In my talk, I will review the arguments and main conclusions of this social approach to scientific knowledge. I will then detail some of the consequences of the analysis for feminist questions about the sciences (How should we understand efforts to understand gender, sexuality, and other human behaviors biologically? What would it mean to conduct science as a feminist?) and about philosophical accounts of scientific knowledge (provisionalism, partiality, pluralism).

 

 

Edwin Koster

Science and values in education

 

The ideal of a value-free science has dominated our conceptions of science for centuries. According to this ideal science is an activity that discloses the facts and nothing but the facts. Science was supposed to proceed under the exclusive role of logic and empirical research and to explain how things ‘really’ are – independent of the perspectives of (individual) scientists. In the value-free view of science neither matters of values and preferences nor moral and political decisions belong to the domain of science.
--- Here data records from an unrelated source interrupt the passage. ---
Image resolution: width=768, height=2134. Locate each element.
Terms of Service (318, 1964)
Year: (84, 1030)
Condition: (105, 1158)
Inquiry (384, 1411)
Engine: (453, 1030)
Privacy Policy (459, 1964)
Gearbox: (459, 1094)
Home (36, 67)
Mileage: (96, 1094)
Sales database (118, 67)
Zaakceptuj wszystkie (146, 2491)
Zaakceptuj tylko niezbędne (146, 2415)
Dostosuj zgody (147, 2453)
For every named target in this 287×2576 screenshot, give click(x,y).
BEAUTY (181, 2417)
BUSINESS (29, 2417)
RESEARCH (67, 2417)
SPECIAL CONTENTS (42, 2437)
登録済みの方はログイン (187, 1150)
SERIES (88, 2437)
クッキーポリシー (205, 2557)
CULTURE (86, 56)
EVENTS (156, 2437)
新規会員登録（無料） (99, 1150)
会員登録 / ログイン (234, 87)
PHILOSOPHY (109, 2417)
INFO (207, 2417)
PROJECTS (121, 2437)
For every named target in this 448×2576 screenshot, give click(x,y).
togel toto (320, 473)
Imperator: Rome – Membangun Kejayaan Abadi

However, since four decades many philosophers of science – such as Helen Longino – have been publishing about the relation between science and values. Among these philosophers there seems to be a growing consensus that science is not value free. This fact has consequences for science education.

I will argue that the subject of ‘science and values’ is highly relevant for science education: students need to reflect upon the relation between science and values. This relation will be discussed by reference to a bachelor course that I teach in philosophical education in the life sciences. In this course students are stimulated to develop a critical approach to science by way of a systematic presentation of examples of the interaction between scientific research, on the one hand, and different types of values, on the other. In my presentation I will introduce the ‘Dilemma Oriented Learning Model’. This model helps students to reflect upon their ‘own’ values by taking seriously Longino’s claims about scientific pluralism. Because students will become scientists, scientific practitioners or academic professionals, and since values will influence their (future) professional practices, it is important for them to reflect upon the role of these values.

 

 

Veronica Vasterling

The science of sex differences:

some reflections on methodical individualism and pluralism in science

 

For more than a decade, newspapers and magazines report about new findings in the scientific research of sex differences. Two fields of research stand out: evolutionary psychology and brain science. The general public hears a lot about evolutionary adaptations and male and female brains causing different behavioral repertoires for men and women. That the topic of sex differences is popular among the general public is not surprising. More difficult to understand is the fact that the science of sex differences, despite quite devastating scientific critique, seems firmly established in academia as well.

How is that possible? In this talk I will present some observations on the present state of affairs with respect to the science of sex differences, drawing on Helen Longino’s recent book Studying Human Behavior (2013).